Bizler diyalektik materyalizmi hayatı yorumlama ve değiştirmede yöntem edinmiş komünistleriz. Diyalektik bize ‘HERŞEY DEĞİŞİR’ der. Bu geçmişin inkarı değil onun üzerinde, ondan güç alarak daha yukarı sıçrama pratiğidir. Bu iddia bizi eskiye, çürüyene alternatif kılar. Kendi içinde demokrasiyi inşa edemeyenlerin, farklı fikirleri tartışma zeminini yaratamayanların demokratik bir devrim yapma iddiası hayaldir. Kongre, konferans, demokratik merkeziyetçilik, demokratik danışma mekanizmalarını rafa kaldırmış bir solun kendini yeniden üretmesi, hatalarından ders çıkarması mümkün değildir. Biz Maoistler her zeminde ısrarla “Yüz Çiçek Açsın, Yüz Fikir Karşılaşsın” diyeceğiz. Sistemi sistemin araçları ile değiştiremeyeceğimizi bilecek kadar uzun süredir siyaset sahnesindeyiz. Egemenler cephesinde ki yönetememe krizini derinleştirme noktasında parlamento da dahil tüm araçları kullanmada ilkesel bir aykırılık görmüyoruz. Bizler hiçbir mücadele aracını tümden ve kesinkes reddetmeyiz. Bu yelpaze intihar saldırılarından parlamento seçimlerine kadar uzanır. Kaypakkaya yoldaş bize “en gerici sendikalarda bile örgütlenmeliyiz” derken bir yönüyle buna dikkat çekiyordu. Burada önemli olan yoldaş Lenin’in de dediği gibi “Dün erkendi, yarın geç, bugün tam zamanı” noktasını yakalayabilmektir. Komünistler reformlar için verilen mücadeleye değil, bunu mücadelenin ana hattı haline getiren reformizme karşıdır. Emekçi sınıfların burjuvaziye attırdığı her geri adım onun soluk borularından birinin tıkanması demektir. Güne dair her meseleyi “devrimle çözeceğiz” yaklaşımı özünde siyasetsizlik ve iktidar perspektifi taşımamaktır. Sözüm ona keskin solcu, ultra ihtilalci bir avuç lafazana diyeceğimiz tek şey laf yaptığınız kadar işte yapın. Elinizi kolunuzu bağlamıyoruz ya?

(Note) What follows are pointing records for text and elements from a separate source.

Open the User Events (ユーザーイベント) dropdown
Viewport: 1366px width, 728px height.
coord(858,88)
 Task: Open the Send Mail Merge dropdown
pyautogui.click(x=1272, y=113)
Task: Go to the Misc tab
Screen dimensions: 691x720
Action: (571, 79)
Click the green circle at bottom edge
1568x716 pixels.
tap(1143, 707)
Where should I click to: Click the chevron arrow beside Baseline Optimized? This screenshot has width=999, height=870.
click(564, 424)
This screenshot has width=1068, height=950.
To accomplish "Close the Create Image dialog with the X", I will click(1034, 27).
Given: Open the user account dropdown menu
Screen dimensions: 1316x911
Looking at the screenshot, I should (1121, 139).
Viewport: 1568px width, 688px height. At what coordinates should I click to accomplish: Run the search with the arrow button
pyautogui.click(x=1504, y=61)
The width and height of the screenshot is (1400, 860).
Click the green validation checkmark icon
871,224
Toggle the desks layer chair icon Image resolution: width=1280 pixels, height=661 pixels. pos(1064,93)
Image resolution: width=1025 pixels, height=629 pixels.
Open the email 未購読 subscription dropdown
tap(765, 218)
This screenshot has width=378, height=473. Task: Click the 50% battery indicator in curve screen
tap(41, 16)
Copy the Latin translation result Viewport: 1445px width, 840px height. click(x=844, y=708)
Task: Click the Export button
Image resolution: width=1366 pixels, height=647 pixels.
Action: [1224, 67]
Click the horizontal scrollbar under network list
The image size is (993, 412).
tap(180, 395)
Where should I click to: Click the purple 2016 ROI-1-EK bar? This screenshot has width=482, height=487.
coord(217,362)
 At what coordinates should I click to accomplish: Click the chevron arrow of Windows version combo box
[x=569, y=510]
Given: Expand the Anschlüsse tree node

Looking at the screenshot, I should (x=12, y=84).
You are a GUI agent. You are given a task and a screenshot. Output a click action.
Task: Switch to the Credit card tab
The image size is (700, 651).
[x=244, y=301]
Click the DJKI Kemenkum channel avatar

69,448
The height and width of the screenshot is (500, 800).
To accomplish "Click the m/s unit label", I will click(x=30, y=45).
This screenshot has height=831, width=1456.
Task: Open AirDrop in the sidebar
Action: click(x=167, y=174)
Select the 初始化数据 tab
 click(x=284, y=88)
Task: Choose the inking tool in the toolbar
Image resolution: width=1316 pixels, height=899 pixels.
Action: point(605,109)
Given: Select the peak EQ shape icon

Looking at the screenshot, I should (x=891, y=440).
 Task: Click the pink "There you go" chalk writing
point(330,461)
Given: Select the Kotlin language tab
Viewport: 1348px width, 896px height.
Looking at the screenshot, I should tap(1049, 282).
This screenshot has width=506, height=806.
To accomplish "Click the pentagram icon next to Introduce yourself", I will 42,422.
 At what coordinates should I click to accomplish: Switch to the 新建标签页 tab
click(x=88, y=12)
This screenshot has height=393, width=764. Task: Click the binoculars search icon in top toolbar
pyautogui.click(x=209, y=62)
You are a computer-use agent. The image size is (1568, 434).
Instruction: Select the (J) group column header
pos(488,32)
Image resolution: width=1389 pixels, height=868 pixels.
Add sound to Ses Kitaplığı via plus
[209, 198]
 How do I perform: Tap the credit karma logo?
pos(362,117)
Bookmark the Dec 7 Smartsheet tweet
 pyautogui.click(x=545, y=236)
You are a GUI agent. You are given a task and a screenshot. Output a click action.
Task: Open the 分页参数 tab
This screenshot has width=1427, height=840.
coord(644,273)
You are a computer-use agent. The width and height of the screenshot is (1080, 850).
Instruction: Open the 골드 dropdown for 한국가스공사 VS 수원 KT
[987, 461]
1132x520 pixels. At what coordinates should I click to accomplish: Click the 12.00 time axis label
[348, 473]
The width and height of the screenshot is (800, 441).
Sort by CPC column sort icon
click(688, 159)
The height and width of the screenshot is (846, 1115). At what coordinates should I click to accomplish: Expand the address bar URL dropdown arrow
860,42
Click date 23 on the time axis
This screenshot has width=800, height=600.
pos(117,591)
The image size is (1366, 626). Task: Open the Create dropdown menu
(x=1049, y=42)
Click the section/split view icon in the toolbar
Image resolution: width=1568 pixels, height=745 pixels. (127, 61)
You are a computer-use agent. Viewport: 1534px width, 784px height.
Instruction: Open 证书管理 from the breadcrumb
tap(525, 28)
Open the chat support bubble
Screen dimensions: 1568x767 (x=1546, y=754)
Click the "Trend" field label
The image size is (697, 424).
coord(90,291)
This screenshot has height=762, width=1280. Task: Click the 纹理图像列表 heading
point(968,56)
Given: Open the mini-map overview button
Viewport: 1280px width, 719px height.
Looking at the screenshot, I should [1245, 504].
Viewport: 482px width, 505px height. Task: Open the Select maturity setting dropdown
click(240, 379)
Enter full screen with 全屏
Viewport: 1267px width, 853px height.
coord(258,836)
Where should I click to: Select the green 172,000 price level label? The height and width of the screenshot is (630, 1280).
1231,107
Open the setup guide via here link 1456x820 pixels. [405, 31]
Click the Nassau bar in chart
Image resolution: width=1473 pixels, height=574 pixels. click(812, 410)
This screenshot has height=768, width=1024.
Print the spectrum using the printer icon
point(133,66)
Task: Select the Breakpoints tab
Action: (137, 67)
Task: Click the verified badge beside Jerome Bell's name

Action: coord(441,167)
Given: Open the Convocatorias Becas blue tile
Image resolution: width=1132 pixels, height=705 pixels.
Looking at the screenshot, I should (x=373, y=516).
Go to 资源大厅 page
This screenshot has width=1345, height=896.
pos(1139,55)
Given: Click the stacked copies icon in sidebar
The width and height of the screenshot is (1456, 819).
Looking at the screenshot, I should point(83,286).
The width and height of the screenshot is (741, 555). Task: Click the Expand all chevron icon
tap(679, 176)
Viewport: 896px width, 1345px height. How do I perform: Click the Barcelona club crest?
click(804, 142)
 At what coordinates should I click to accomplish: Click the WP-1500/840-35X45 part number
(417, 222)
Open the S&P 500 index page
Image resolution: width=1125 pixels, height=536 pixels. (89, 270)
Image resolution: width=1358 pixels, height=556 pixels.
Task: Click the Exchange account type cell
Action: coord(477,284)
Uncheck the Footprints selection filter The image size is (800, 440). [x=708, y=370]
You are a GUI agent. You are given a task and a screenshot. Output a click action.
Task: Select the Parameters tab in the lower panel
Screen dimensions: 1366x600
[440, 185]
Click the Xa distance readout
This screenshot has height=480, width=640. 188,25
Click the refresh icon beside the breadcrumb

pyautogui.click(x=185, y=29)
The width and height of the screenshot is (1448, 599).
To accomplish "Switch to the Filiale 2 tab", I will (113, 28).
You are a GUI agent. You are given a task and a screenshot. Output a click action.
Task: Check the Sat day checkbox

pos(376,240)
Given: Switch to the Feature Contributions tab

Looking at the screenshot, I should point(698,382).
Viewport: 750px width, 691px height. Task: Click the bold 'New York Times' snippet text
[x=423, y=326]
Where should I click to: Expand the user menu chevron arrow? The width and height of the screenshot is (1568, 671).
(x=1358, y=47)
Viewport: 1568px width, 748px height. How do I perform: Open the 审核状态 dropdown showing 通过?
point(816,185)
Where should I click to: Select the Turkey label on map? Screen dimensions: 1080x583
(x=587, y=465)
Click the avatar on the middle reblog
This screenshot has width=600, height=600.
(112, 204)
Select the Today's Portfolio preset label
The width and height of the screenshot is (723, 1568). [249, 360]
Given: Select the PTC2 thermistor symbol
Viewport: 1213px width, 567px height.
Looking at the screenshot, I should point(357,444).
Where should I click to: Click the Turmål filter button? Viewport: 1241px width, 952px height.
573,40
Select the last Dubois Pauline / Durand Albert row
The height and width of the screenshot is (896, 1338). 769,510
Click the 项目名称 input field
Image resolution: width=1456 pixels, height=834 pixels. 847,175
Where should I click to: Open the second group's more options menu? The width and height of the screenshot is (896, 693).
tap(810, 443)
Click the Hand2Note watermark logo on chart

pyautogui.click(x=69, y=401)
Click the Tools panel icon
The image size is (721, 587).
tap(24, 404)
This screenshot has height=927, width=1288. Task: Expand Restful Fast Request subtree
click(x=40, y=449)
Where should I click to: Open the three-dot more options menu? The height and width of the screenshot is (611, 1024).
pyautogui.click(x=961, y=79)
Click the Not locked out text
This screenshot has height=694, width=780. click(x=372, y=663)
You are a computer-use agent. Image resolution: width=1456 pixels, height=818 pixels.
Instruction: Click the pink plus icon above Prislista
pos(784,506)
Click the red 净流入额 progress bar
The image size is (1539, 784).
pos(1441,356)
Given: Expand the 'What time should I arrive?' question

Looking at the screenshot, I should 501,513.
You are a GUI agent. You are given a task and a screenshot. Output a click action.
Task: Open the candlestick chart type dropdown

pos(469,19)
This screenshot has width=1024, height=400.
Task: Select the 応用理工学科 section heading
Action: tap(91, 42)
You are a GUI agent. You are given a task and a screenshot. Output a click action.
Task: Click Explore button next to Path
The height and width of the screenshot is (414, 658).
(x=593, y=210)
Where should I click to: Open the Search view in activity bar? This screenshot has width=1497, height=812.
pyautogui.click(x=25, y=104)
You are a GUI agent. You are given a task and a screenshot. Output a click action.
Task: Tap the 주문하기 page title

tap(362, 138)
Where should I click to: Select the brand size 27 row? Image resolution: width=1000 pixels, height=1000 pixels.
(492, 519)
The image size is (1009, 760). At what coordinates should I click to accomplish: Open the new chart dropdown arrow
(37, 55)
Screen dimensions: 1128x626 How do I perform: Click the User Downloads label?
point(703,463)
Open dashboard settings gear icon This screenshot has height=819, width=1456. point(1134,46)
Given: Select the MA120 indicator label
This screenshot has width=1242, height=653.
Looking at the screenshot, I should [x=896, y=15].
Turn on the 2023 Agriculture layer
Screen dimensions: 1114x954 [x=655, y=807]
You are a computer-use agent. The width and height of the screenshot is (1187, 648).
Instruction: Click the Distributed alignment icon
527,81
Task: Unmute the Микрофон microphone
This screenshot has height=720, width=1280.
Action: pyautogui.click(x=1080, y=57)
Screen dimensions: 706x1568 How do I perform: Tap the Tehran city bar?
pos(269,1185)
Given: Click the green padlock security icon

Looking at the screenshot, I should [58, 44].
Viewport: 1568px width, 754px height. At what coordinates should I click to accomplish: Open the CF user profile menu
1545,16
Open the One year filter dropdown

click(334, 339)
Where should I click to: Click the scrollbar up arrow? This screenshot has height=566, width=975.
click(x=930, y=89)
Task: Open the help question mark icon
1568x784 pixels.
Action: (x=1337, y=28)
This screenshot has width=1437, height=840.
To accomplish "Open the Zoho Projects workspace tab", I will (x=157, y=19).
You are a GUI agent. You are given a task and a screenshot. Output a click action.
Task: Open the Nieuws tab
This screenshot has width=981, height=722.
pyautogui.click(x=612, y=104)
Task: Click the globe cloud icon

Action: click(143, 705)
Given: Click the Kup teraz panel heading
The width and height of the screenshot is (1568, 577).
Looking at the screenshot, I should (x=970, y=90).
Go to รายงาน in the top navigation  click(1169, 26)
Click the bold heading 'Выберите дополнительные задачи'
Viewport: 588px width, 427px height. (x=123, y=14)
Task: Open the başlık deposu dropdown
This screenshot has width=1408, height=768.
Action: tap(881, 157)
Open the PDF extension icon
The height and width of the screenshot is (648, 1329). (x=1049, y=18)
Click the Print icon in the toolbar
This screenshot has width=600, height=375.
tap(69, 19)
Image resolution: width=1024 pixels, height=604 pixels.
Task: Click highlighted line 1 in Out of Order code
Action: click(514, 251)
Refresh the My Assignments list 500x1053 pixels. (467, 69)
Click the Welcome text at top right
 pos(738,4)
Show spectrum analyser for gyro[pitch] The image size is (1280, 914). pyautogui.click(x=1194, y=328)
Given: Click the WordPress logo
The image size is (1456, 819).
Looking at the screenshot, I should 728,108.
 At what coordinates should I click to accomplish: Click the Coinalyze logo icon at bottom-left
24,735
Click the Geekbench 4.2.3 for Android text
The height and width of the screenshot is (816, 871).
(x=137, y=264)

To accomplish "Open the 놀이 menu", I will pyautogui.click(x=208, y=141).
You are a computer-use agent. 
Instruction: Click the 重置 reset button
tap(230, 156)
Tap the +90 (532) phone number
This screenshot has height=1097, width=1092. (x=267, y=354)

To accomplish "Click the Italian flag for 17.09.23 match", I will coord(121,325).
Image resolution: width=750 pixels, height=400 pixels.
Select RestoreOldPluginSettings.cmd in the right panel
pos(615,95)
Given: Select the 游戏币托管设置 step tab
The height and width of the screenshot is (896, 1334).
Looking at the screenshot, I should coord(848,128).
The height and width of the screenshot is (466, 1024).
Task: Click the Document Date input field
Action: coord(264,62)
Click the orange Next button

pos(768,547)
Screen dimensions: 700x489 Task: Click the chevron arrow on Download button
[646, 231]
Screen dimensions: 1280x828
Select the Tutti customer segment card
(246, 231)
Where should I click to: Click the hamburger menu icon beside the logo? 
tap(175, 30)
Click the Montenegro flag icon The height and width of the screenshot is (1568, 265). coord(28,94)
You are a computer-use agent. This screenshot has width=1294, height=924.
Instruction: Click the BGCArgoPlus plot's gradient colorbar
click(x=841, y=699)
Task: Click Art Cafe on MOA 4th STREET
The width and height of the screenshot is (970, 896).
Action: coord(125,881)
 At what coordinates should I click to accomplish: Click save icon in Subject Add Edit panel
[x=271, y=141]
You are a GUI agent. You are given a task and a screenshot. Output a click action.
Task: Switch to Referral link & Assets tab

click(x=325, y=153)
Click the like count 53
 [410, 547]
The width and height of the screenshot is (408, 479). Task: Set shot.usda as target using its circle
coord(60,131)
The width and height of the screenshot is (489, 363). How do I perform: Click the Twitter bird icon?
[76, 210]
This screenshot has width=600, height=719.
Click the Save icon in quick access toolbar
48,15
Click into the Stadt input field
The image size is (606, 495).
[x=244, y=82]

Doğruyol ve Yayla’nın çağrısına kızıl namlularımızla layık olacağız
Erdoğan diktatörlüğü 12 yıllık iktidarında halkın tüm kesimlerine yaşamı zehir etmiştir. Yanına aldığı bir avuç oligart ile Hitlerin ari ırkını “dindar nesil”e uyarlamıştır. 19 Aralık katliamı öncesi F tiplerinin halkın bütün kesimlerine yönelik stratejik bir saldırı olduğunu esas amacın yaşamın f tipleştirilmesi olduğuna ölüm oruçları ile dikkat çekmeye çalışmıştık. Bugün gelinen aşama da “Bana dokunmayan yılan bin yaşasın” bencilliği artık iflas etmiştir. Çünkü bu yılan halkın tüm kesimlerine, doğaya, ormanlara, akarsulara kadar elini uzatmıştır. İşçiler yüzer yüzer ölürken “bu işin fıtratı bu”, halk açız derken ” size fazla para vermek eziyettir” noktasına gelmiştir. Köylülük emperyalist projelerle üretemez hale getirilmiş, Suriye ve Irak’ta barbar çeteler finanse edilip silahlandırılarak yüz binlerce inanın ölümüne milyonlarcasının mültecileşmesine sebep olunmuştur. Erdoğan diktatörlüğü ve Siyasal İslam çağımızın Nazizmidir. Ve onunla mücadele artık insanlık onurunu korumanın gereği halini almıştır. DHKC’li siper yoldaşlarımız Bahtiyar Doğruyol ve Şafak Yayla’nın adalet için hesap soran eylemini bizler bu perspektifle yapılmış bir mücadele çağrısı olarak gördük. Ve and olsun ki bu çağrıya kızıl namlularımızla layık olmaktan asla geri durmayacağız. Devrimcilerin postunun o kadar ucuz olmadığını faşist diktatörlüğe göstereceğiz.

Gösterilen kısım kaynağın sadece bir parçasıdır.